**Work instructions:**
According to the tutorial on training stable GANs, why are GANs difficult to train?

── Extract provided ──

Last Updated on September 12, 2019

#### The Empirical Heuristics, Tips, and Tricks That You Need to Know to Train Stable Generative Adversarial Networks (GANs).

Generative Adversarial Networks, or GANs for short, are an approach to generative modeling using deep learning methods such as deep convolutional neural networks.

Although the results generated by GANs can be remarkable, it can be challenging to train a stable model. The reason is that the training process is inherently unstable, resulting in the simultaneous dynamic training of two competing models.

Nevertheless, given a large amount of empirical trial and error but many practitioners and researchers, a small number of model architectures and training configurations have been found and reported that result in the reliable training of a stable GAN model.

In this post, you will discover empirical heuristics for the configuration and training of stable general adversarial network models.

After reading this post, you will know:

- The simultaneous training of generator and discriminator models in GANs is inherently unstable.
- Hard-earned empirically discovered configurations for the DCGAN provide a robust starting point for most GAN applications.
- Stable training of GANs remains an open problem and many other empirically discovered tips and tricks have been proposed and can be immediately adopted.

**Kick-start your project** with my new book Generative Adversarial Networks with Python, including *step-by-step tutorials* and the *Python source code* files for all examples.

Let’s get started.

## Overview

This tutorial is divided into three parts; they are:

- Challenge of Training GANs
- Deep Convolutional GAN
- Additional Tips and Tricks

## Challenge of Training Generative Adversarial Networks

GANs are difficult to train.

The reason they are difficult to train is that both the generator model and the discriminator model are trained simultaneously in a game. This means that improvements to one model come at the expense of the other model.

The goal of training two models involves finding a point of equilibrium between the two competing concerns.

───
── Items ──

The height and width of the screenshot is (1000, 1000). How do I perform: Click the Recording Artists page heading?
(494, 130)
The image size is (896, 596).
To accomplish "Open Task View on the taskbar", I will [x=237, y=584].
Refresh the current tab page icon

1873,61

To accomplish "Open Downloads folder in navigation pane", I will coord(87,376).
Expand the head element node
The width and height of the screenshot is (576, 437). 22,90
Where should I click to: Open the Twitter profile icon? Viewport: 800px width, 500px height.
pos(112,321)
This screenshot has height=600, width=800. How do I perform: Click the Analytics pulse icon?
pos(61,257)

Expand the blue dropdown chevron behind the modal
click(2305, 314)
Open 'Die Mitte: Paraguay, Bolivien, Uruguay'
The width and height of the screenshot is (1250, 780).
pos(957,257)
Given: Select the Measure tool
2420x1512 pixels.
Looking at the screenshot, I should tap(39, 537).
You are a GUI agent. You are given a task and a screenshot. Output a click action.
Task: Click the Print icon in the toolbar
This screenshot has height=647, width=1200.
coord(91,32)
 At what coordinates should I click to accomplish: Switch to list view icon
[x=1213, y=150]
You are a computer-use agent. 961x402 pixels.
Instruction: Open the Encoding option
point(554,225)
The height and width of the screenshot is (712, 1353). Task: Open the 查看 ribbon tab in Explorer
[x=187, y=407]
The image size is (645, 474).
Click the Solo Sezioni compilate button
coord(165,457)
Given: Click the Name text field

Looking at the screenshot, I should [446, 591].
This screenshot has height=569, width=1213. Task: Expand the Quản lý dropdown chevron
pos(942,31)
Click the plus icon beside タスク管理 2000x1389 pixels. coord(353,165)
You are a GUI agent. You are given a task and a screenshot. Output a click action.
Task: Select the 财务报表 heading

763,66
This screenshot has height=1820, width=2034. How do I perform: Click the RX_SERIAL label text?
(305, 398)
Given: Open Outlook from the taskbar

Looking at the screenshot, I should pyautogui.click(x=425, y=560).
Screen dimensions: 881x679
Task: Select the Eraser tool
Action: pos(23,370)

───

**Task response:**
The generator and discriminator models are trained simultaneously in a game, so improvements to one model come at the expense of the other.